**Excerpted text**:

+ + + +

Benchmark harness

scripts/benchmark.py is a cross-commit benchmark runner that walks hyperfine across HEAD, trunk, a range, the last N commits, an explicit list of tags / SHAs, or just HEAD vs. trunk. It surfaces uniform cold-start regressions that are easy to miss by eyeballing — promoting the one-off shell-script prototype to a first-class repo tool turns “where did grep slow down?” into a one-liner.

The harness is a development-only tool — it isn’t shipped with the agentgrep wheel and isn’t installed by pip install agentgrep. It lives in scripts/ alongside scripts/mcp_swap.py and runs straight from a repo checkout via uv run.

The script is a PEP 723 self-contained file — its third-party deps (typer / rich / pydantic) resolve through uv run’s transient venv, so the harness is portable across any uv-managed project. Drop in your own scripts/benchmark.toml and it works.

Invocation recipes

Every subcommand is reachable via uv run scripts/benchmark.py:

$ uv run scripts/benchmark.py run --target HEAD

Single-commit bench against the configured [bench.*] entries.

$ uv run scripts/benchmark.py run --target trunk

Single-commit bench against the trunk ref (default master, override in [settings].trunk).

$ uv run scripts/benchmark.py run --head-vs-trunk

HEAD versus trunk — the most common “did my branch regress?” shape.

$ uv run scripts/benchmark.py run --range master..HEAD

Walk every commit on the current branch since it diverged from trunk.

$ uv run scripts/benchmark.py run --lookback 10

The last 10 commits from HEAD, oldest first.

+ + + +

**Provided material**:

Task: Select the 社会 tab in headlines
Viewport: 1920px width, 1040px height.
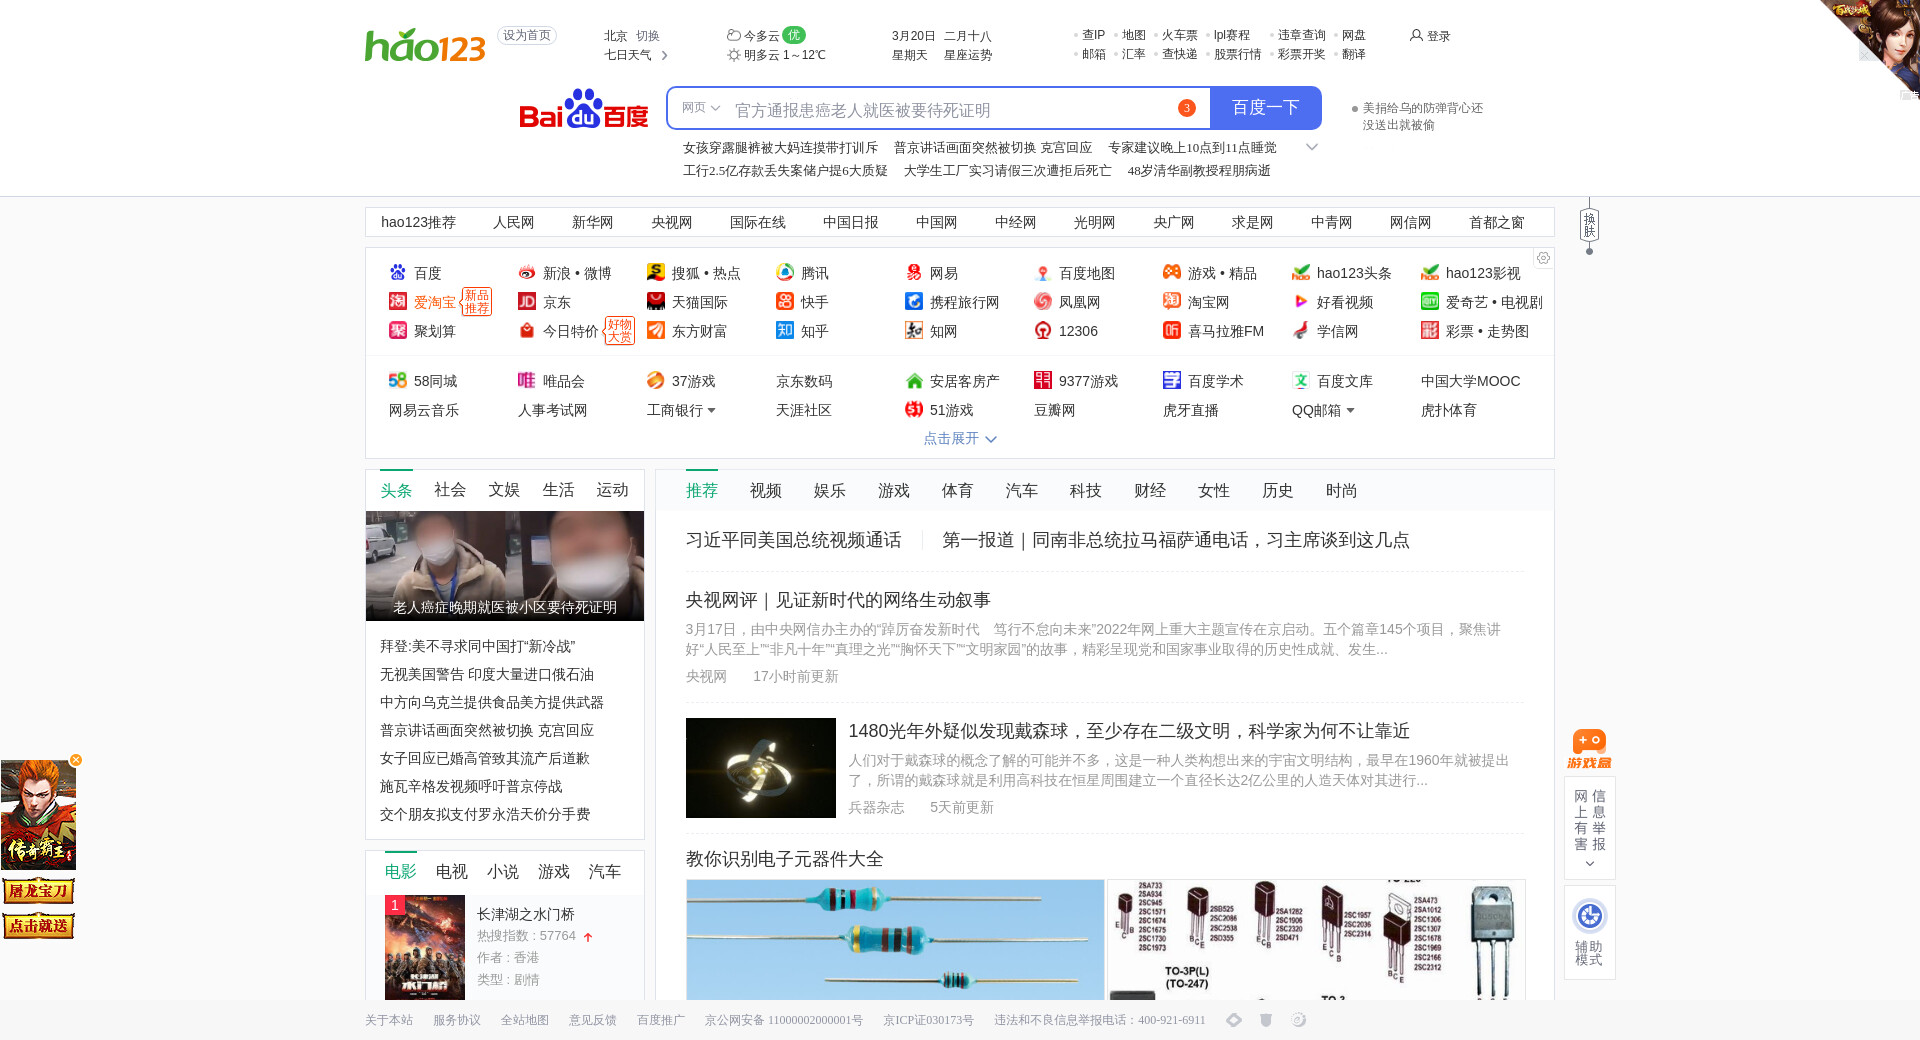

+ + + +

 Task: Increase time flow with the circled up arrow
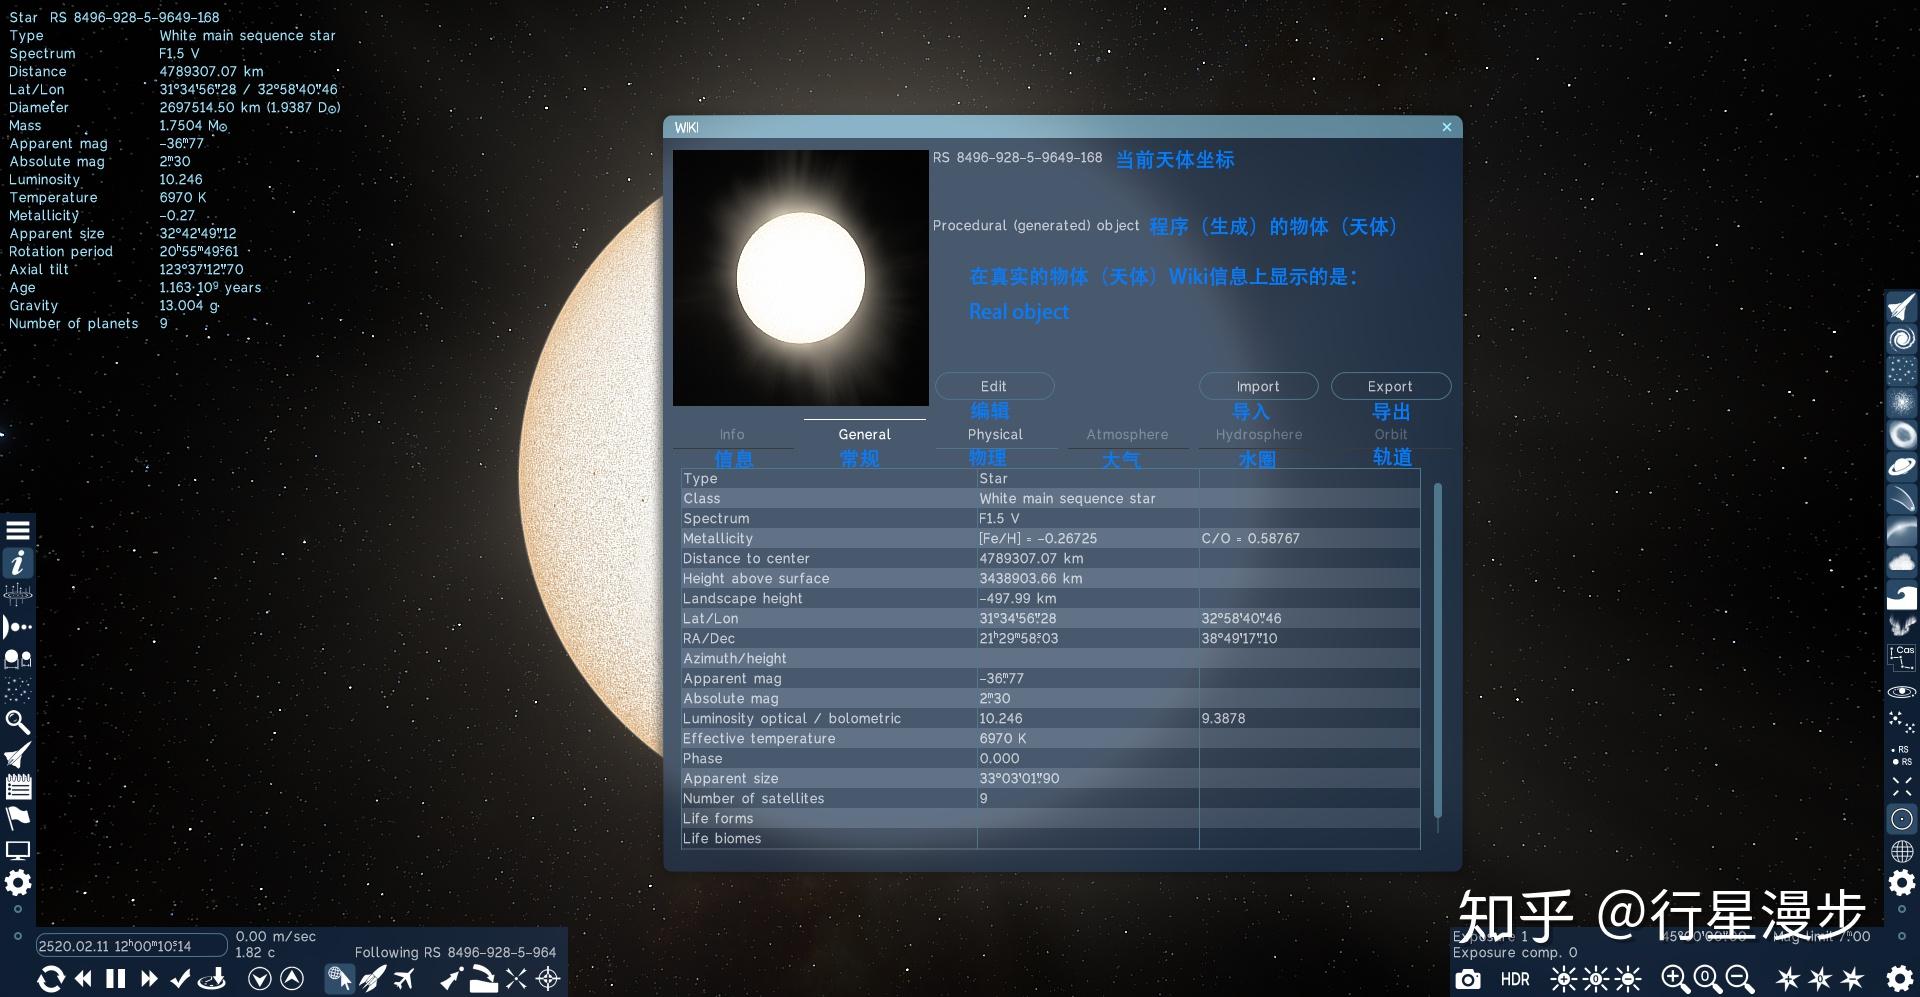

+ + + +

Please continue the benchmark harness documentation above, picking up right after its last sentence.

$ uv run scripts/benchmark.py run --from-trunk-back 5

Trunk and the five commits before it — useful for establishing a baseline that pre-dates a refactor.

$ uv run scripts/benchmark.py run --tags

Every git tag, sorted by --sort=v:refname.

$ uv run scripts/benchmark.py run --commits abc1234,def5678

Explicit list of refs (SHAs, tags, or branches).

$ uv run scripts/benchmark.py compare HEAD master

Sugar for run --commits HEAD,master.

Discovery subcommands

$ uv run scripts/benchmark.py list-commits --lookback 10

Print the commits a selector would resolve to, without running any benchmarks — handy for sanity-checking --range and --lookback arguments before committing to a long run.

$ uv run scripts/benchmark.py list-commands

Print every configured [bench.X] entry after applying the TOML layers — useful when iterating on benchmark.local.toml.

$ uv run scripts/benchmark.py show-config

Dump the post-layering config as JSON, the closest thing to a “what will actually run” inspection.

Output formats

--format selects the renderer; the default is a rich terminal table:

Format

Use case

rich

Interactive terminal viewing (default)

json

Single JSON document with raw samples preserved

ndjson

One JSON object per line — pipe-friendly for jq

md

Markdown tables (mirrors the prototype performance.md)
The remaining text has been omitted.